Five more minutes he waited. Then another five beyond that-- his punishment, sticking his nose in it, forcing himself to soak in his own shame.
Learn from this.
What was it Frank G. had said?
Aside from not walking into a bar alone, this is the most important decision you're ever gonna make.
Nice work. Fucked up on both counts.

 

 

Two choices: either resume drinking, hard, and right now-- piss away two goddamn years for a stuck-up yuppie bitch-- or get up, walk to the door--
Maybe stop at the ladies' room on your way out
-- and walk his tight-crotch pants back home.

 

 

As always, Doug fell back to the one thing he knew he could count on. The one thing Doug had that no one could take away from him. His criminal eye. Others-- maybe it was a wife or kids they took shelter in. Someone or something to run to where they could feel like a success no matter how often the rest of the world humiliated them.

 

 

Double up on the armored-car surveillance. Focus on the big multiscreen movie theaters, Revere, Fresh Pond, Braintree. With the "summer" releases starting in early May, all he needed to do was zero in on a place and a time.

 

 

The front windows were darkening with night, headlights finding their way along Main.

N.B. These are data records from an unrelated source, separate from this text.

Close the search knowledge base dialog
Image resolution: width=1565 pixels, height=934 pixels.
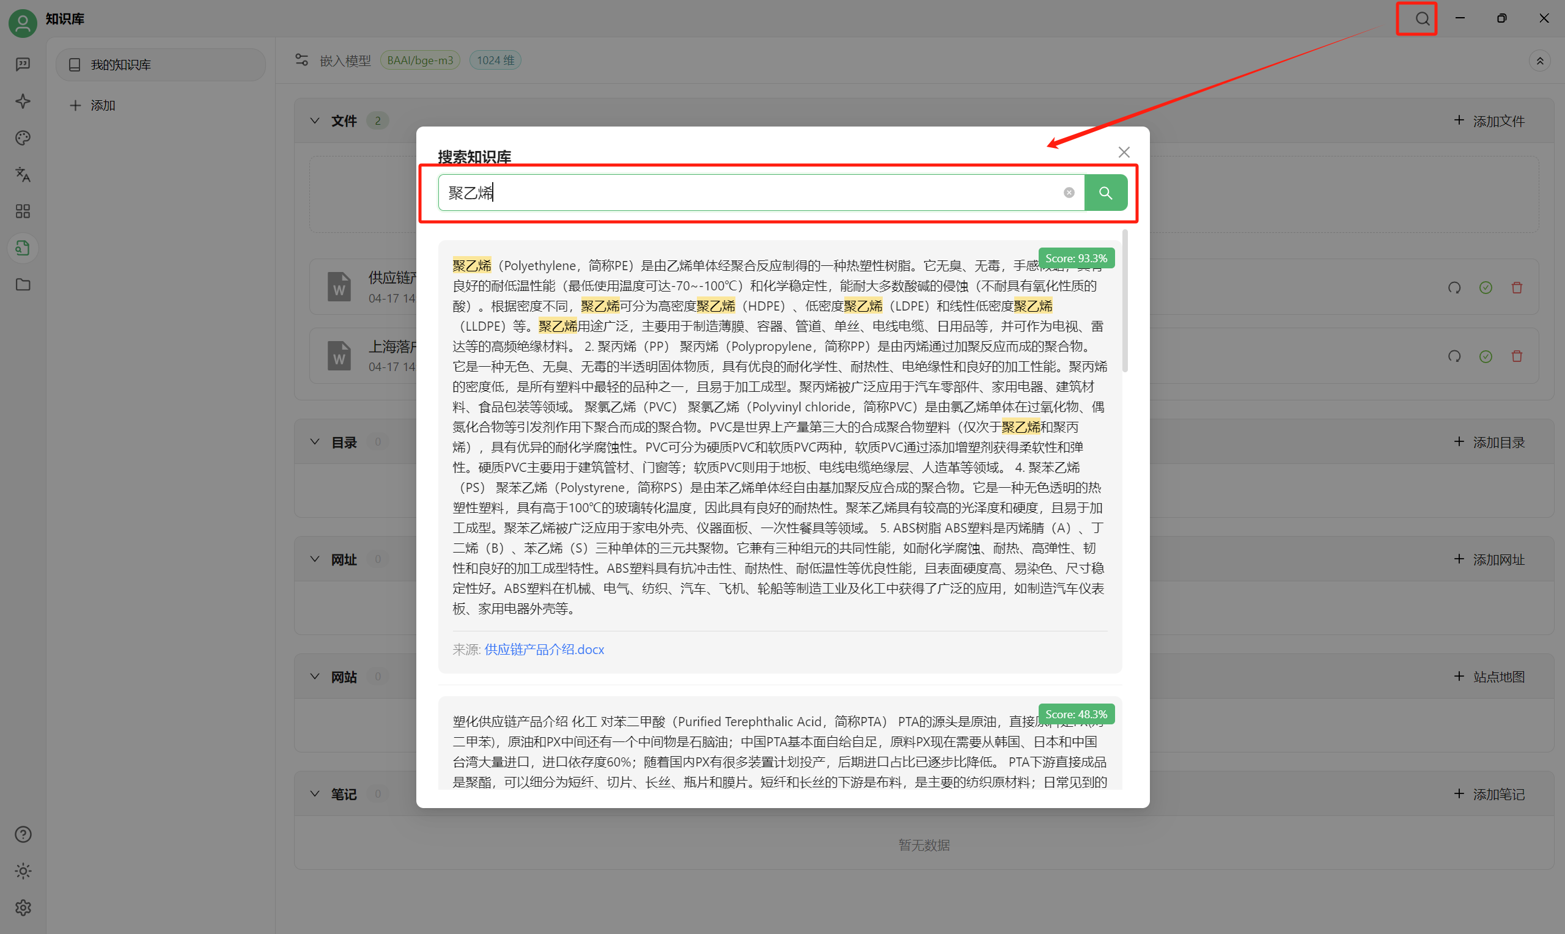[1124, 152]
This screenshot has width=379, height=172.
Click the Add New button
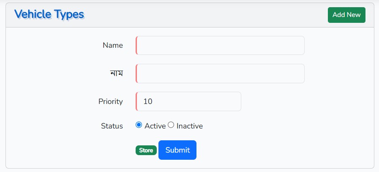(x=346, y=15)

Dim enough for Doug to make a clean escape and drag his sorry ass back up the hill. He waited for his server to get busy at another table, then stood and started heavy-legged for the door, head down, his exit slowed by two chicks picking through the basket of mints at the hostess station.

 

 

That's where he was when Claire Keesey came rushing in. She gave the tight-skirted hostess a quick once-over, then looked right past Doug to the central bar.

 

 

The chicks in front of him exited, and he could smell the street and the night, and he started to follow them out, wanting to be done with it. He had already torn her down beyond repair in his mind-- himself too-- and the moment had passed.

 

 

"My God! You're right here!" She reached out and squeezed his elbow. "I am so late, I know. Were you leaving? My God, I'm so sorry. I don't even-- but you're still here, I can't believe it."

 

 

Believe it.
Or, maybe,
Hey, I don't believe it either,
cutting her dead-- and then walk out on her, take his anger on home.

 

 

But she was looking up at him and smiling, catching her breath. "It's Doug, right?"

 

 

"Right."

 

 

"I didn't, when I came in... you look different."

 

 

"Do I, yeah."

 

 

Sizing him up. "I didn't... hmm." Concerned about her own clothes now, a white cotton button-up blouse fitted nicely at the waist, distressed jeans, black shoe boots. "I was running late. I thought more casual..."

 

 

"Doesn't matter. I think I folded those jeans."

 

 

She checked them out with a smile. "I think you did."

 

 

He started to feel good again, despite himself. "Searched the pockets for loose change and everything."